▶ Page excerpt
When the vigilant secretary found we were not direct constituents, we were told the Senator was busy—in conference, in committee, meeting an arriving delegation. Would we come back later, tomorrow, next week? Always we came back promptly and on the dot. For months it was almost impossible to see any of them. Often as many as forty calls were made, and if we succeeded in getting two interviews, we considered that a good day’s work. When finally we did reach them, few of the younger, still fewer of the older, Senators knew what we were talking about. When we were able to make this clear, young and old alike, just as in the state legislatures, were full of fears—fear of prejudices, fear of cloakroom joshings, mainly fear of Catholic opposition.

Though Senator Norris had approved the repeal bill, he believed that ours had a better chance of passing because antagonism to the former was even greater than in 1926. He himself had Muscle Shoals and the Lame Duck Amendment on his hands and several more pet projects to boot, and suggested we get somebody to introduce the bill who would not be up for re-election. Our choice fell on Senator Frederick Huntington Gillett of Massachusetts, for years Speaker of the House, and now about to retire. He was a gentleman born, gray-haired, typically New England, without children or any particular philosophy regarding birth control. Our Southern helpers, notably Mrs. J. B. Vandeveer, were persistent and determined. They would not be put off with polite, routine dismissals, but asked point-blank, “Will you introduce this bill for us?” Senator Gillett, recognizing their earnestness, agreed. But we heard no more of it.

When I returned at the next session of the same Congress someone remarked, “Aren’t you lucky to have had your bill introduced?”

“What?” I stared with wide-open eyes.

“Yes, Senator Gillett remembered it a few days before the session closed.”

I called on him at once. “Where’s our bill gone?”

It had gone nowhere. “We’ll just send it around to the Judiciary Committee,” said the Senator. “Norris is Chairman and he’s friendly. He’ll pick out a good sub-committee for you.”

We gathered our witnesses together the night before the hearing, which was to be February 13th, and asked, “What do you want to say? How long do you want in which to say it?” We had eight people to testify in the space of two hours; moments had to be carefully parceled out to each. We were permitted to deduct ten from our allotment the first day to be used the following one for a rebuttal.

William E. Borah of Idaho and Sam G. Bratton of New Mexico had been assigned to us with Senator Gillett, but Borah did not appear. The audience, mostly women, crowded the committee room, imposing with marble pillars, glossy mahogany, gleaming windows.

[Saved entries]
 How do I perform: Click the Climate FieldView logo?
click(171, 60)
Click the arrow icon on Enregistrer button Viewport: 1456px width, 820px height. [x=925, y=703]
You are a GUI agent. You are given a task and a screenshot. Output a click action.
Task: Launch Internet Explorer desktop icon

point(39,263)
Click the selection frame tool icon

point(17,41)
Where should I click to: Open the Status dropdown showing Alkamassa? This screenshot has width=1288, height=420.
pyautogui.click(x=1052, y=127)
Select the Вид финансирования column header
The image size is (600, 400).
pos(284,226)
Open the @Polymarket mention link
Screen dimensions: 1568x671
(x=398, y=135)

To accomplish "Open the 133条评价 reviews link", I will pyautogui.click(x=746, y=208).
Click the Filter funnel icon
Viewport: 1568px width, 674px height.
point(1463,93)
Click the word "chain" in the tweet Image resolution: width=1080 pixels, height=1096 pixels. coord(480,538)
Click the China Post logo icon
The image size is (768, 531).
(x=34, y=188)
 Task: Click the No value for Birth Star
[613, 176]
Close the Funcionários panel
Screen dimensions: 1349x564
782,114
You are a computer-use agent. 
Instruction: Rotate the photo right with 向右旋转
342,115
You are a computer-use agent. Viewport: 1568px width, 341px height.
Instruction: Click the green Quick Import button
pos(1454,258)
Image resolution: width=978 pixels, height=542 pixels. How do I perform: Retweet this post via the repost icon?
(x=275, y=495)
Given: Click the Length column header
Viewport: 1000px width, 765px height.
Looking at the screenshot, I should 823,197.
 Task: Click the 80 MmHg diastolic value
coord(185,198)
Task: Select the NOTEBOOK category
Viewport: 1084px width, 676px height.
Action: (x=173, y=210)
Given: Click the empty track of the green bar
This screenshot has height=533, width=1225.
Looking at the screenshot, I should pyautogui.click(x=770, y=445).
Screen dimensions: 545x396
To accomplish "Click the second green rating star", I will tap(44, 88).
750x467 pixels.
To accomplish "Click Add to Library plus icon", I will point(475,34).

▶ What the exercise asks
In the page excerpt about lobbying the Senate, on what date was the hearing scheduled?

▶ Written solution
February 13th